Powering its way through its breaks, the album pivots at the end as the colorful, piano led and toned down Praise You transitions us into the final two songs. They are built up with fresh Tencho melodies on its own electronic synthesizers. The slamming beats and drum grooves still accompany but these two tracks stand out by composition as they don't pivot around a core sample, freeing the music up to more progressive structures that move through some dramatic phases and layering. Its organic, less constricted as the electronic instruments open up to more masterful manipulation.

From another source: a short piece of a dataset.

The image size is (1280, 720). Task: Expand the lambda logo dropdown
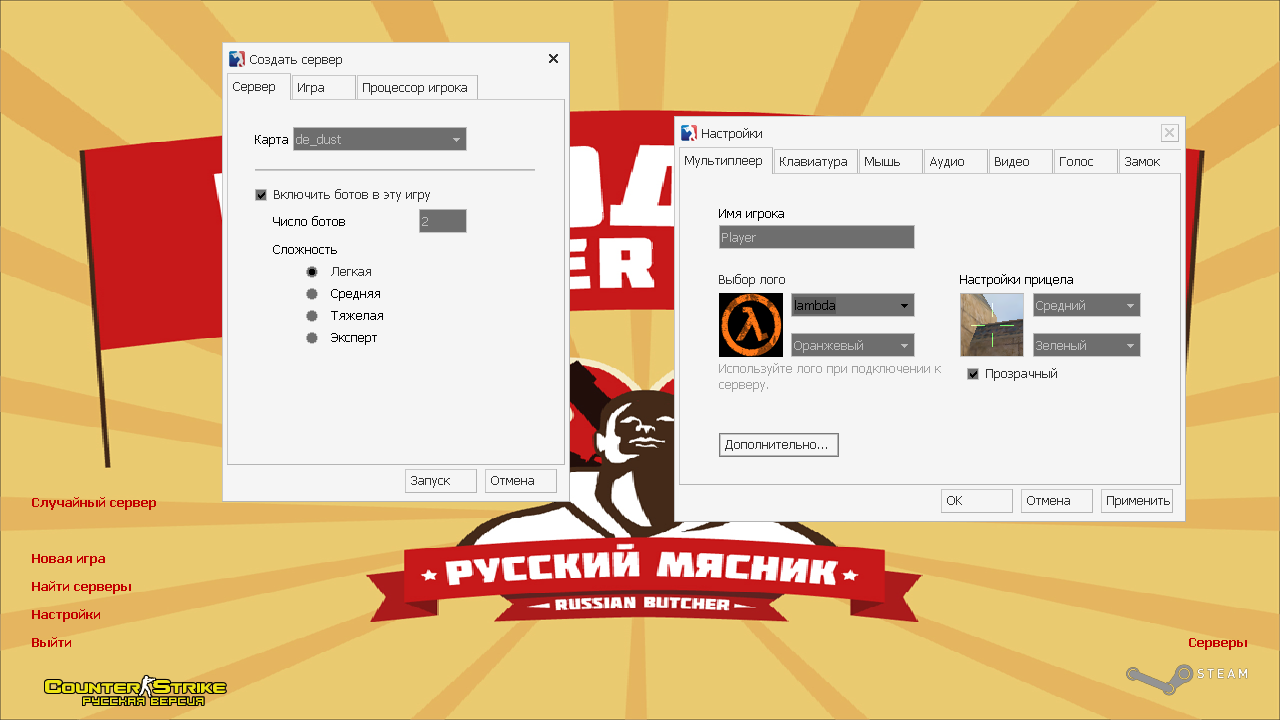(x=852, y=305)
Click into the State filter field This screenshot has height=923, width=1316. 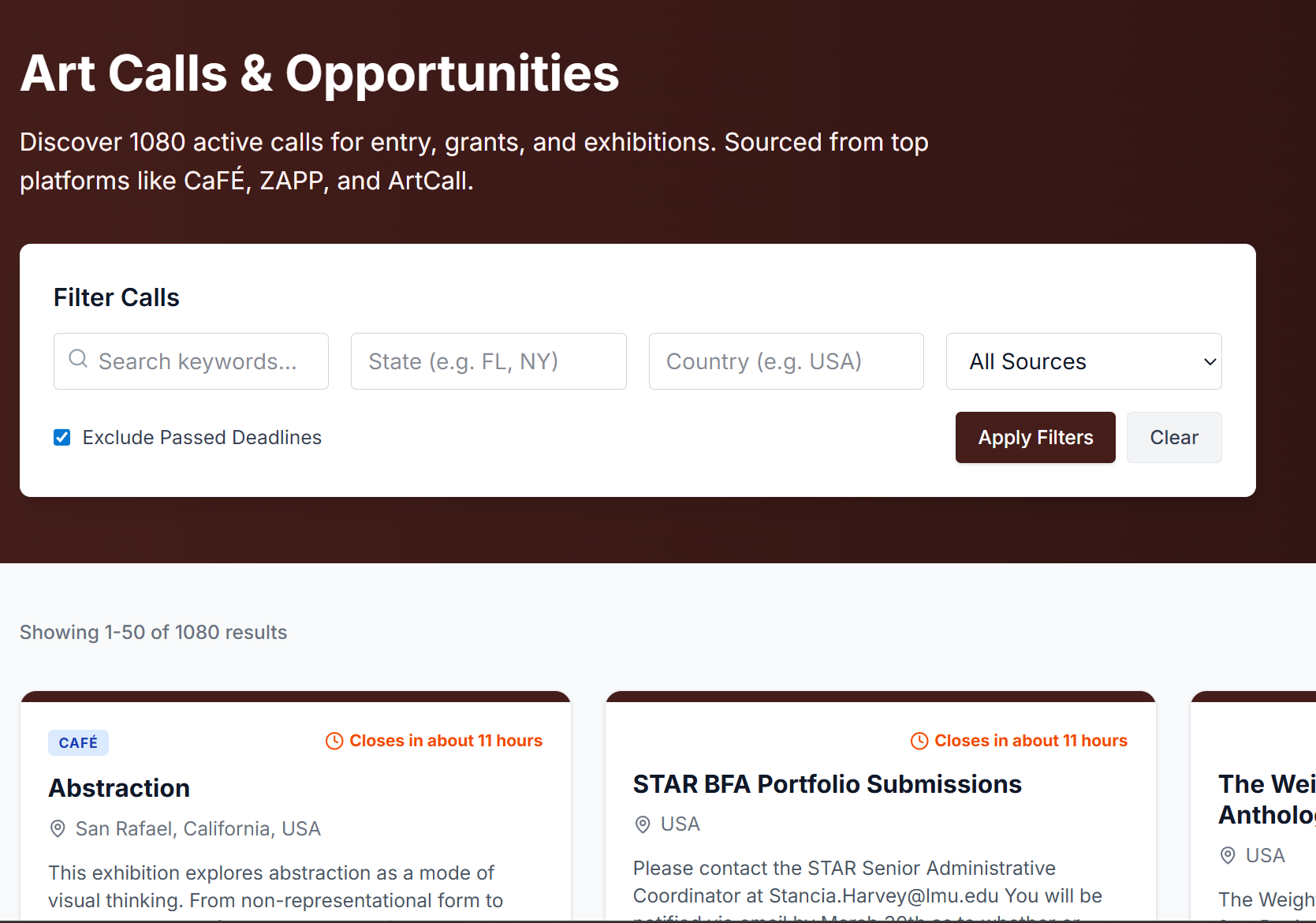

This actually speaks to one of the records downsides, not a major issue but something that does tire after many listens. With a repetitive nature at its core, the draw backs of sampling and great chemistry can get stuck on how to add variety and progression to the music when trying to break out of the verse chorus mold. This manifests into speeding up, slowing down, a lot of tempo phasing and rapid sample repetition. Of course obnoxious snare drum riffling fires off too, that usually links back into the main beat with a little spice thrown on top. It is perhaps emerging production techniques of the time being over utilized and thus now sounding a little dated. The execution on Kalifornia however is stunning, both its build ups lead to booming amped up breaks.

All these years later its still fantastic but as an album It fails to feel like more than the sum of its parts. Its not to say there are any stinkers or songs holding it back but as an execution of the Big Beat concept, it feels very much like the best experiments have been plucked from the crop, lumped together and polished to shine. There is no doubt to the longevity of its singles however, still a common one to hear on radio and television as its woven itself into the cultural British fabric. Its a fun record that jumps all over the place with that powerful percussion holding it all together. Adoring this sound at the moment, I think I need to dive deeper into this yet another 90s sound.

Favorite Tracks: Right Here Right Now, The Rockafeller Skank, Build It Up Tear It Down, Kalifornia, Love Island, Acid 8000
Rating: 8/10

Monday, 3 February 2020

Fever Ray "Plunge Remix" (2019)

My disapproval and contempt for this record mainly stems from my own impulsive purchase of what often lands a loss in the hit or miss equation of the contentious remix album. On the whims of pure excitement, the promise of a new Fever Ray record had my handing over my cash without thought, not even a quick stream to see what this Remix of 2017's exceptional Plunge album would be like. As you might guess, I am not impressed. The bar is set low as these ninety six minutes seem to have little in the way of a quality threshold. A whole host of names, none of which I know, jump on board to tear apart the instrumentals, with Fever's voice held together to form mere semblances of the original material. She is the highlight, her singing holds up to some of the monstrosities on here. It feels like a dumping ground for half baked beats and b-sides that have been lumped together, making little of interest to find new avenues through old roads. Its a wasted opertunity.

For the majority of songs, melody or song structure seems to be of little importance. Much of these remixes play like experimental exercises in rhythmic noise, abstractions of Dance and Club music. Electronic percussion patters around aimlessly maligning the samples and vocals snippets of the source material with uninspiring results. The energy is dull and with its reasonable songs squished into the first few numbers, its a long and painful ride. I can empathize that this isn't my preferred style of music, these sub par tracks may offer some intrigue to fans but Id be hard pressed to believe anyone would enjoy such stinking lows as Rip Me's "rework" of Idk About You. Its stark baselines, minimal whirl Trance synths and desolate deployment of harsh kicks is an absolute calamity of anti ideals assaulting the listener.

There is unfortunately a couple of equally bad songs that test my tolerance. I hope this serves me as a remind that Remix albums can be foul. This might be one of the worst in recent memory, perhaps it could rival Meow The Jewels. The take away is that this is a novel record, maybe not even for the die hard fans. I'd like a refund but the music economy doesn't work that way. I'm joking... or am I?